begin Available records

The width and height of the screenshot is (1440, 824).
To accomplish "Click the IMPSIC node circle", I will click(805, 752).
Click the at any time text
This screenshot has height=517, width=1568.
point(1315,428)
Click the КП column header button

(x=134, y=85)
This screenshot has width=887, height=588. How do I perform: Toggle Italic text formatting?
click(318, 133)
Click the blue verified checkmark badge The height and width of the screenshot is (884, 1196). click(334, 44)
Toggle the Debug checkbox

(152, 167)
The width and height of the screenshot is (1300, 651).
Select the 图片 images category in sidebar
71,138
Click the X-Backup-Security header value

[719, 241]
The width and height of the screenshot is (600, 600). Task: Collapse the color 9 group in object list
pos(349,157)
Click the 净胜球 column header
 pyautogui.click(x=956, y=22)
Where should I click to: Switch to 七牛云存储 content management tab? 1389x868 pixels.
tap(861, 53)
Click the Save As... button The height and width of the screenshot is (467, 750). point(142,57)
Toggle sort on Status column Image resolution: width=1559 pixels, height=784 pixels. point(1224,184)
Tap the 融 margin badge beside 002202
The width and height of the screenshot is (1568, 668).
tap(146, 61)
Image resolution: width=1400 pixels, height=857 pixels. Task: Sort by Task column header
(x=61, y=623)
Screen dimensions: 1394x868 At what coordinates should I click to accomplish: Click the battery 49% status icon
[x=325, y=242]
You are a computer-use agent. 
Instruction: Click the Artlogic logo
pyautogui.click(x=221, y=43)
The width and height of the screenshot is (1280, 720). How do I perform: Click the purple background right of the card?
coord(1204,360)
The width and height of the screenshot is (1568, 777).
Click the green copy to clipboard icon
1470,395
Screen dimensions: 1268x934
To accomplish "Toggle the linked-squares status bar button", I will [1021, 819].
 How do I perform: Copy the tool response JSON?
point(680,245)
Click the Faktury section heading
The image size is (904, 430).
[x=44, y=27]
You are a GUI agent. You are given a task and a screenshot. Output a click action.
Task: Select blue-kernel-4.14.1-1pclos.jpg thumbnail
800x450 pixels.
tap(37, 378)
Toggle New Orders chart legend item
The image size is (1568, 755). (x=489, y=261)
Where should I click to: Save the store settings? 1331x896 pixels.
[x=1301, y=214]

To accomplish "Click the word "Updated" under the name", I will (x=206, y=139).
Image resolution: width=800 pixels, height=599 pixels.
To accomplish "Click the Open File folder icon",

end Available records

Task instructions => Copy out every line of the listing above word for word, with nothing changed.

Problem solution =>
The width and height of the screenshot is (1440, 824).
To accomplish "Click the IMPSIC node circle", I will click(805, 752).
Click the at any time text
This screenshot has height=517, width=1568.
point(1315,428)
Click the КП column header button

(x=134, y=85)
This screenshot has width=887, height=588. How do I perform: Toggle Italic text formatting?
click(318, 133)
Click the blue verified checkmark badge The height and width of the screenshot is (884, 1196). click(334, 44)
Toggle the Debug checkbox

(152, 167)
The width and height of the screenshot is (1300, 651).
Select the 图片 images category in sidebar
71,138
Click the X-Backup-Security header value

[719, 241]
The width and height of the screenshot is (600, 600). Task: Collapse the color 9 group in object list
pos(349,157)
Click the 净胜球 column header
 pyautogui.click(x=956, y=22)
Where should I click to: Switch to 七牛云存储 content management tab? 1389x868 pixels.
tap(861, 53)
Click the Save As... button The height and width of the screenshot is (467, 750). point(142,57)
Toggle sort on Status column Image resolution: width=1559 pixels, height=784 pixels. point(1224,184)
Tap the 融 margin badge beside 002202
The width and height of the screenshot is (1568, 668).
tap(146, 61)
Image resolution: width=1400 pixels, height=857 pixels. Task: Sort by Task column header
(x=61, y=623)
Screen dimensions: 1394x868 At what coordinates should I click to accomplish: Click the battery 49% status icon
[x=325, y=242]
You are a computer-use agent. 
Instruction: Click the Artlogic logo
pyautogui.click(x=221, y=43)
The width and height of the screenshot is (1280, 720). How do I perform: Click the purple background right of the card?
coord(1204,360)
The width and height of the screenshot is (1568, 777).
Click the green copy to clipboard icon
1470,395
Screen dimensions: 1268x934
To accomplish "Toggle the linked-squares status bar button", I will [1021, 819].
 How do I perform: Copy the tool response JSON?
point(680,245)
Click the Faktury section heading
The image size is (904, 430).
[x=44, y=27]
You are a GUI agent. You are given a task and a screenshot. Output a click action.
Task: Select blue-kernel-4.14.1-1pclos.jpg thumbnail
800x450 pixels.
tap(37, 378)
Toggle New Orders chart legend item
The image size is (1568, 755). (x=489, y=261)
Where should I click to: Save the store settings? 1331x896 pixels.
[x=1301, y=214]

To accomplish "Click the word "Updated" under the name", I will (x=206, y=139).
Image resolution: width=800 pixels, height=599 pixels.
To accomplish "Click the Open File folder icon",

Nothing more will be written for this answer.